# Texto fornecido:
========

A visita de Samora Machel em 1983
Sexta-feira, 7 de outubro de 1983, “Samora Machel,
presidente da República Popular de Moçambique, encontra-se desde esta tarde em
Lisboa, para uma visita de cinco dias a Portugal. O chefe de Estado moçambicano
deixara esta manhã a Holanda, depois de ter visitado a Bélgica. Ontem à noite,
em Haia, numa entrevista, Samora Machel, referindo a visita que hoje inicia,
destacou que ela permitirá o estabelecimento definitivo da ‘igualdade entre o
povo português e o povo moçambicano’. O estreitamento das relações entre os
dois países foi igualmente tónica na entrevista ontem transmitida pela RTP 1
durante a qual o presidente salientou que com esta sua visita se criam
‘relações de novo tipo’. Samora Machel, que fica instalado no palácio de
Queluz, tem ao fim da tarde de hoje um primeiro encontro com o presidente
Ramalho Eanes não estando incluída no programa qualquer outra cerimónia oficial
para o dia de hoje.”

========

# Informação registada:

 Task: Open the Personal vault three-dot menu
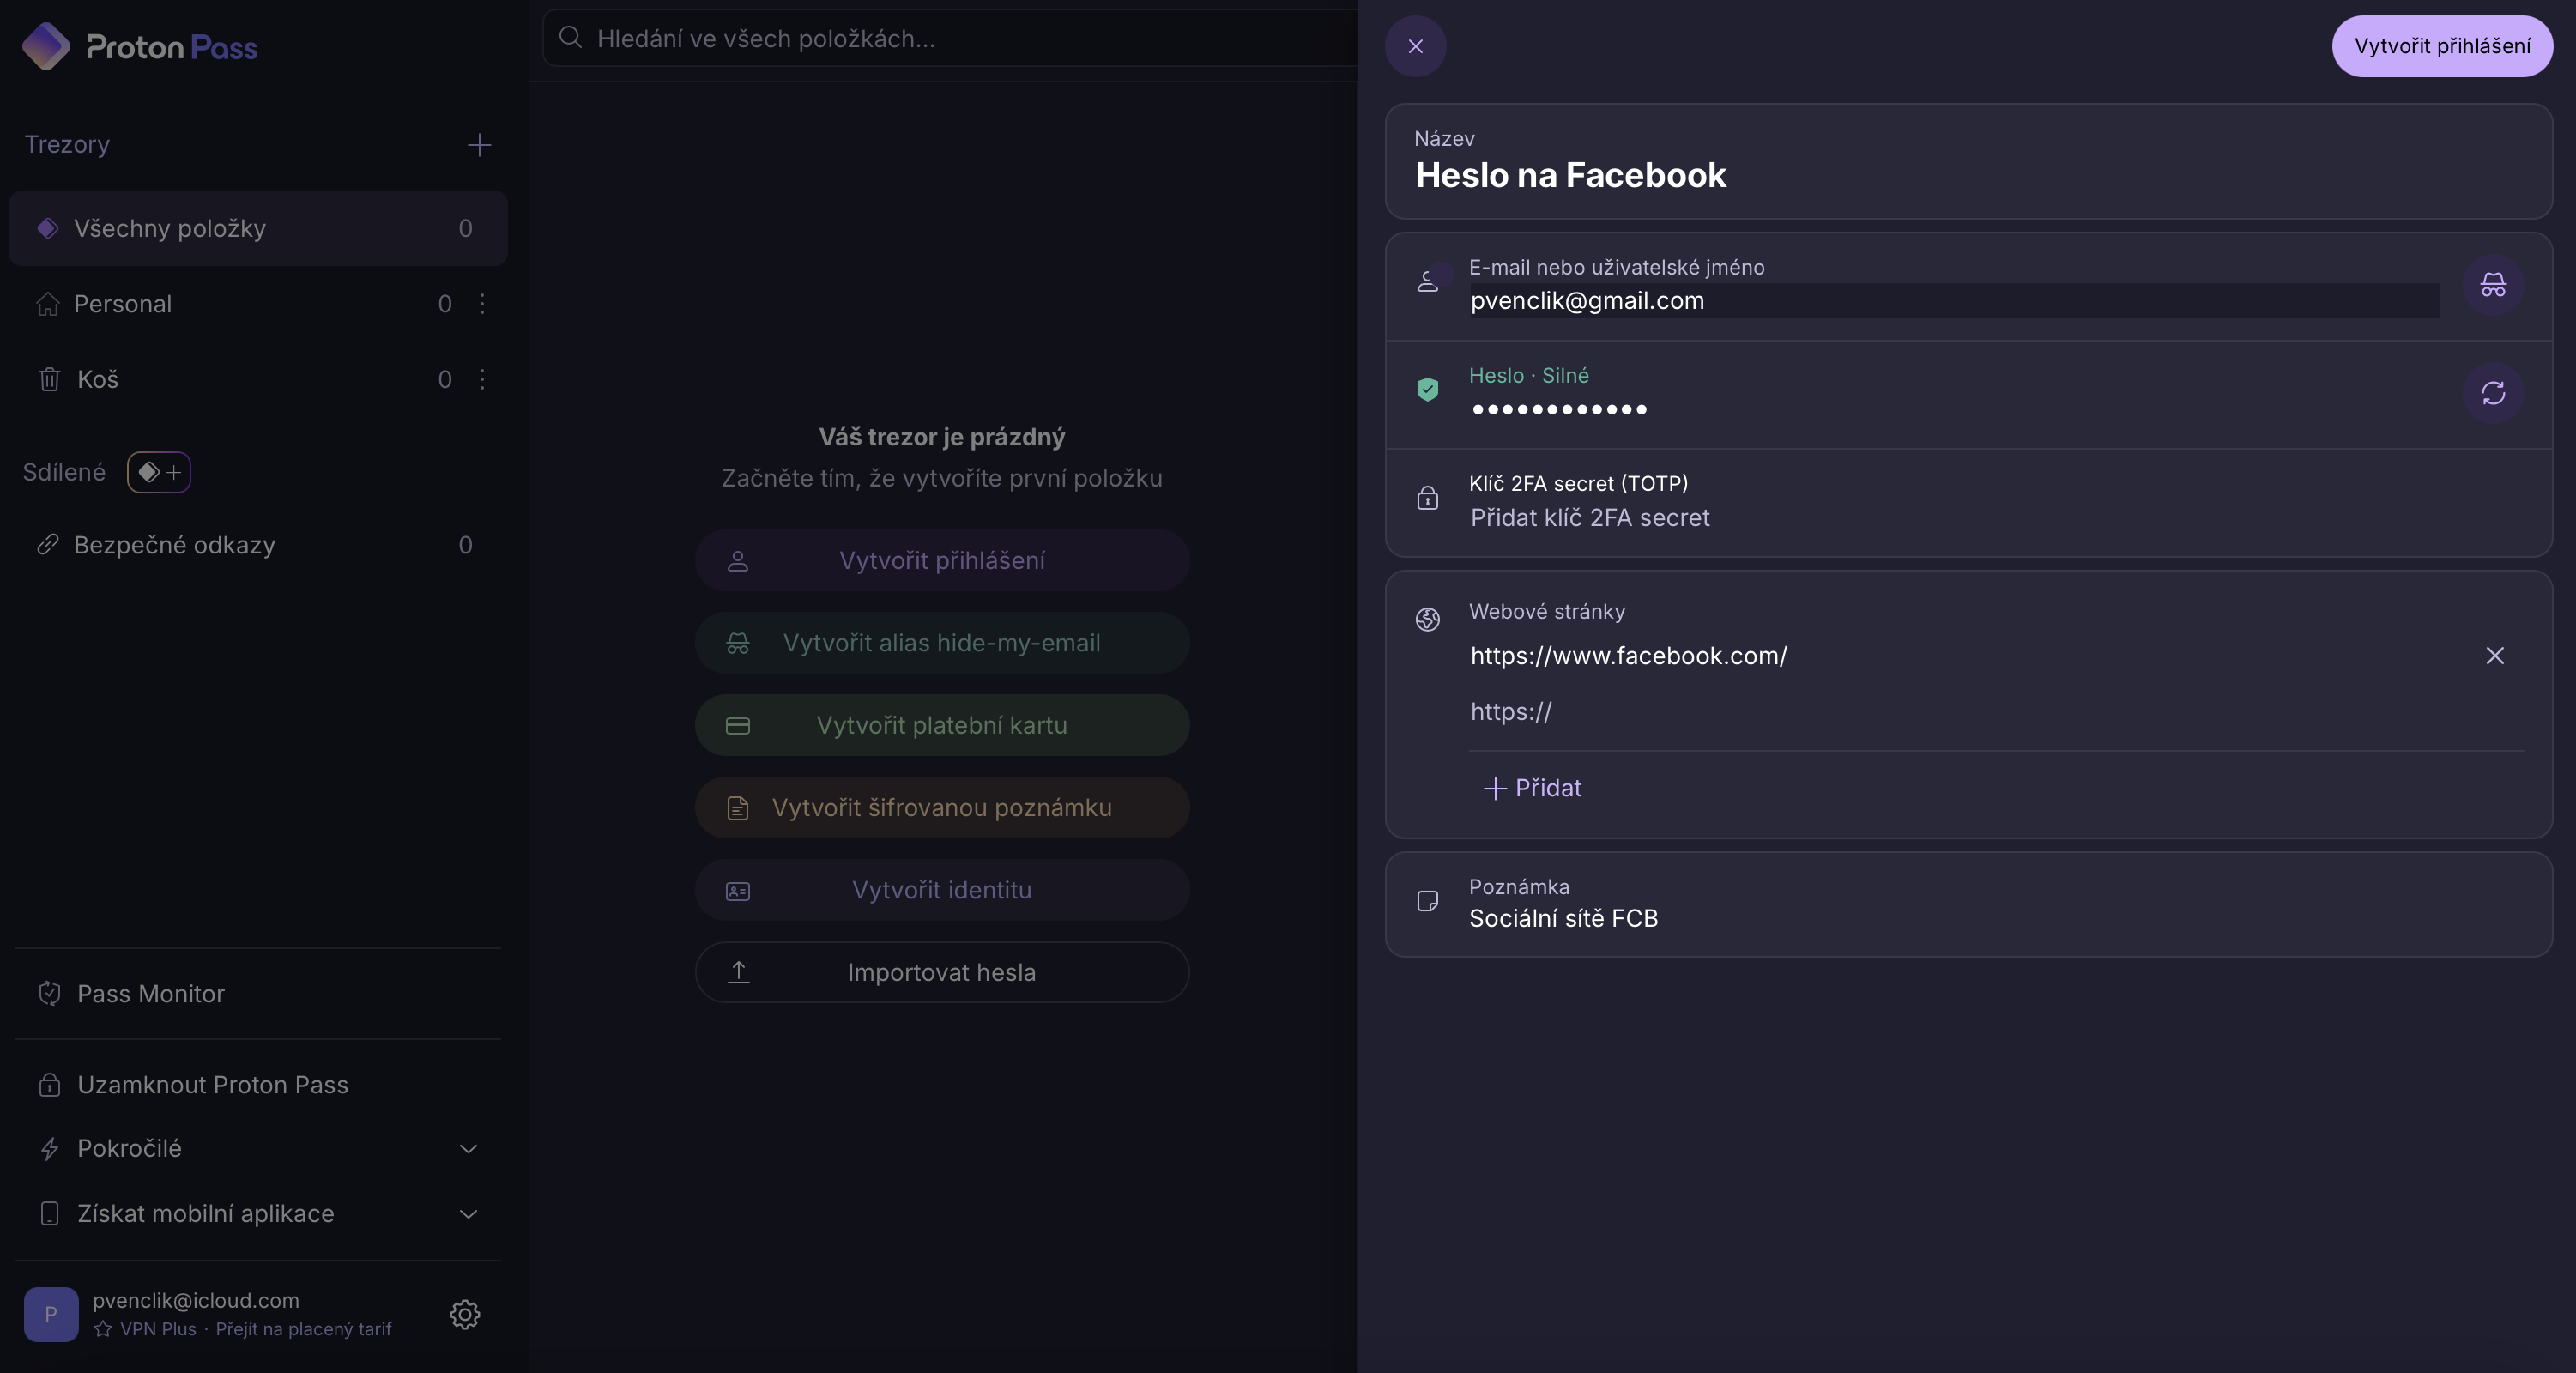point(482,304)
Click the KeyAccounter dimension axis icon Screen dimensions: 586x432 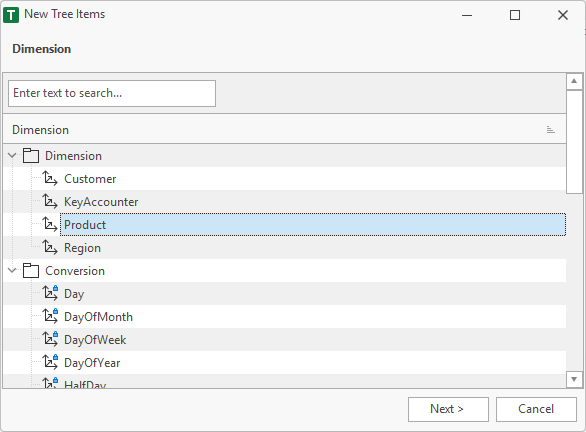(50, 201)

========

Segundo o texto sobre a visita de Samora Machel, de que país tinha ele partido na manhã em que chegou a Lisboa?

# Resposta ao exercício:
Da Holanda.